Nov 07

So I CAN Knit

For all the years I spent doing textile arts, I never did learn to knit. I tried to in junior high — got a pair of big chunky wooden knitting needles and some kind of god-awful acrylic yarn and tried to learn. It was a mess. I thought about trying to learn several times after that. I had plenty of friends who knit and who would offer to teach me, but I never really got the motivation. I just kept saying, to myself and to them, “oh, I can’t knit. I tried but it was a failure.” I could never seem to juggle the two needles and the yarn without dropping things or catching one needle on something or poking bystanders with a wayward needle or just, in general, feeling insanely clumsy.

The trouble is, I quit weaving but was left with all this wonderful handspun yarn that I’d created over the years. I gave away most of the commercial weaving yarn with no regrets, but I wasn’t going to just let handspun wool and silk and alpaca go. Besides, there was always the idea of handspun socks. THOSE I wanted to be able to make, special socks out of my special yarn, made by me from fiber to finished product.

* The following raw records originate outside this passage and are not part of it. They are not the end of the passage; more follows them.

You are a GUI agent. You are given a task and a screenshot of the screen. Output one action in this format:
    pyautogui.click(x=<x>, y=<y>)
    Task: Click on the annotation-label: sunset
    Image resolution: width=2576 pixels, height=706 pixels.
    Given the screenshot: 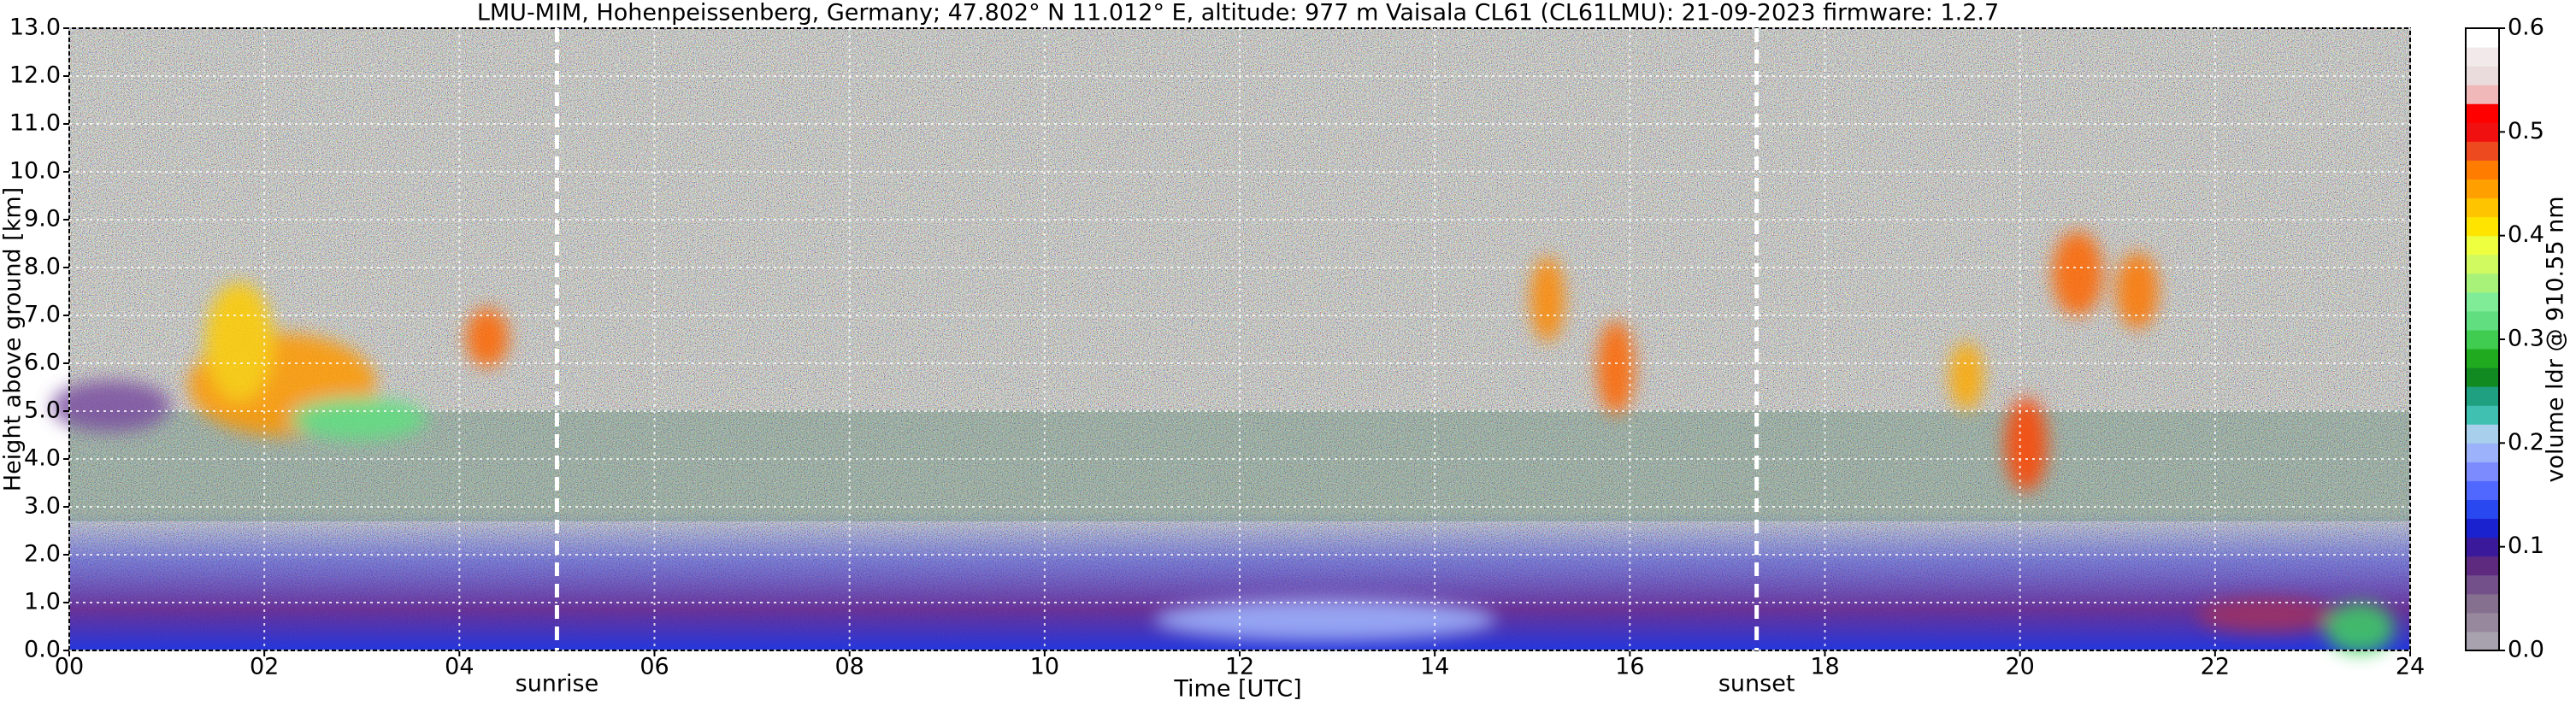 What is the action you would take?
    pyautogui.click(x=1757, y=684)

I studied. I researched. I read and observed. I found out that you could knit with circular needles, even if you were knitting flat — no more dropped or poking needles. I discovered that you didn’t have to hold your yarn in your right hand and “throw” it around the needle. Instead, there was Continental knitting, where you held the yarn the same way I was accustomed to holding it when crocheting and you didn’t have to let go of a needle to throw the yarn. Maybe, just maybe, it might be possible.

So I got some commercial sock yarn and two circular needles and got Andrea to show me what to do. It still didn’t work, but I was getting closer. What I needed to do was start simpler, just do a few practice pieces, calling them scarves (you can call any long skinny flat piece a scarf, after all), and drilling the stitch motions the same way I drill bellydance moves, over and over until it becomes ingrained.

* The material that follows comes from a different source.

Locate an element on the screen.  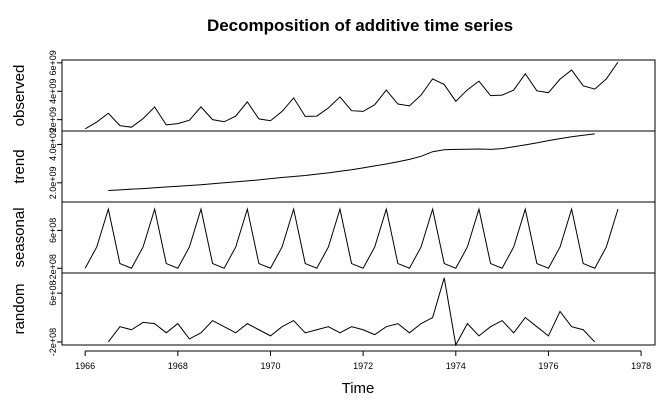
panel-label: random is located at coordinates (20, 310).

Larger yarn, a larger needle — two and a half skeins later, I do believe I have the knit stitch down. When I finish this skein, I have one more to use if I wish. Then it will be on to the next skeins and mastering purl stitch itself, plus switching back and forth between knit & purl like you have to for ribbing and other stuff. I may never go so far as to knit a sweater, for me or anyone else. At least, however. by this time next year I can hope to have my toes caressed by the little luxury that is handknit, handspun, one-of-a-kind socks, knit by ME and breaking the “I can’t knit” curse after all these years.

1 comment

    • Gary on November 10, 2011 at 12:04 pm

    We can be our own biggest obstacle.

    I had the same problem for years in school. “This is too hard. I’ll never learn this @#, er, stuff.”

    One day my father told me his approach. Unfortunately, it was long after my academic career was over, but it’s helped me just the same. He said his approach in school was, “I can learn this, if you’ll show me how.”

    He probably said it to me when I needed it, but I was either parent-deaf or was more likely drowning it out with my mental, “But I caaaaaaaaaann’t.”

    The most important words we ever hear are the ones we tell ourselves when we’re by ourselves.